1. Guy J, McGorray S, Fitzsimmons J, Beck B, Rao MA. Disruption of the BBB in experimental optic neuritis: Immunocytochemical co-localization of H2O2 and extravesated serum albumin. Invest Ophthalmol Vis Sci 35:1114-1123, 1994.
2. Guy J, McGorray S, Qi X, Fitzsimmons J, Mancuso A, Rao NA. Conjugated deferoxamine reduces blood-brain barrier disruption in experimental optic neuritis. Ophthal Res. in press.
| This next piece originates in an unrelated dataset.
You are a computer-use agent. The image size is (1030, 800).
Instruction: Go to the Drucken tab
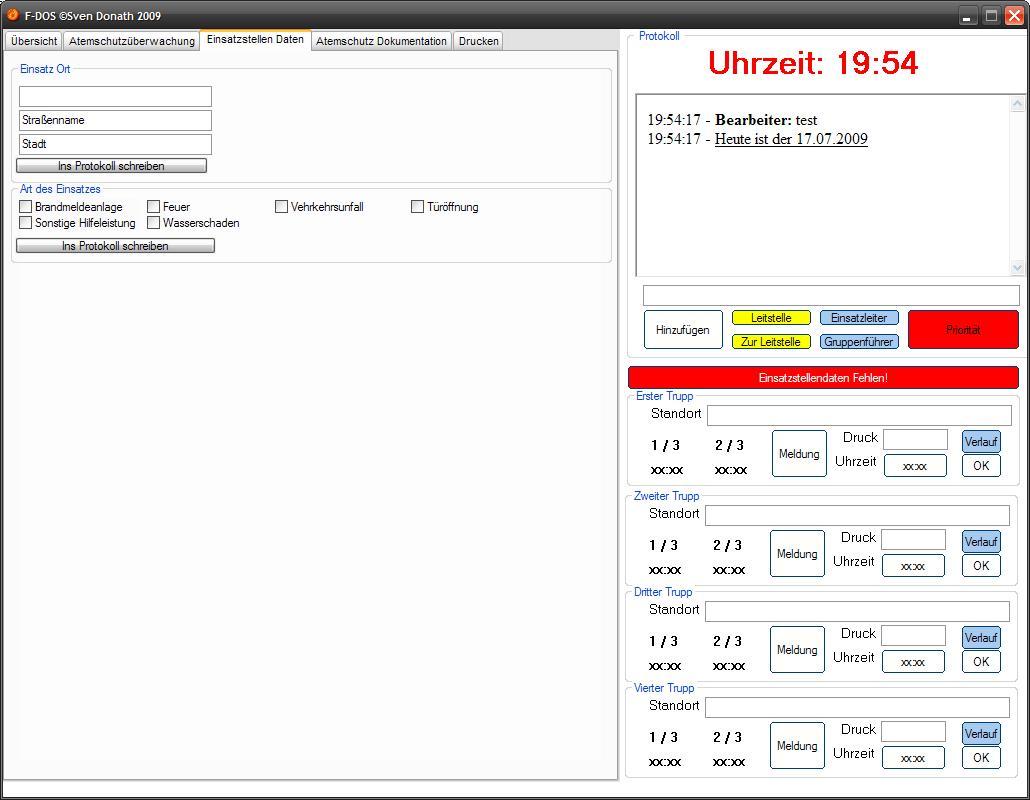(x=478, y=41)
Project: Reduction of Scarring Following Trabeculectomy using Transiently Transfected Ribozymes to TGF-b 

Gregory Schultz, Ph.D.

     The hypothesis is that the scarring which occurs following trabeculectomy is primarily controlled by transforming growth factor beta (TGF-b) that is produced by cells in the area of the trabeculectomy. Thus, if the amount of TGF-b protein released in the trabeculectomy wound area can be limited, the amount of scarring would be reduced while causing minimal side effects. To accomplish this goal, plasmids will be synthesized that transcribe ribozymes which will selectively destroy TGF-b mRNA. The plasmid will be transiently transfected into cells of the trabeculectomy wound at the time of surgery using either liposome or adenovirus vectors. Long-term inhibition of TGF-b action would not be required to prevent bleb-scarring since bleb-failure is initiated during the first two-week post-operative period.
We have begun development of ribozymes specific for TGF-b1, TGF-b2 and the type II TGF-b receptor, have synthesized plasmids which contain autocatalytic processing hairpin ribozymes and are currently evaluating their ability to cleave TGF-b and receptor mRNAs in vitro. We will continue to develop and refine the ribozymes for TGF-b1, TGF-b2 and type II TGF-b receptor. This will involve construction of plasmids which contain hairpin and hammerhead ribozymes. The ribozymes will be tested for catalytic activity both in vitro and in vivo. After the ribozymes have been optimized for maximum effectiveness, we would test them in patients at high risk for trabeculectomy failure. Initially we expect to utilize an expression plasmid with a strong promoter for human cells such as SV40 or CMV. Production of GMP grade cationic liposome or adenovirus victors for humans would require the use of the special gene therapy facilities of the HAL. Administration of the ribozymes and monitoring of the patients would require the use of the OCI and GCRC outpatient facilities.

References

1. PT Khaw, NL Occleston, G Schultz, I Grierson, MB Sherwood, G. Larkin. Activation and suppression of fibroblast function. Eye 8:188-195, 1994.
2. PT Khaw, NL Occleston, K Sethl, RA Alexander, GS Schultz, I Grierson. The effects of growth factors (EGF, bFGF, TGF-b1, and IGF-1) on cellular and molecular aspects of ocular fibroblast wound healing behavior In Vitro. European Tissue Repair Meeting, August 1994.
3. R Tarnuzzer, R Stiff, GS Schultz. Development of hairpin ribozymes for TGF-b1, TGF-b2, and type II receptor with defined 3'termini by autocatalytic processing. J Cellular Biochem 19A:A6-319, 1995.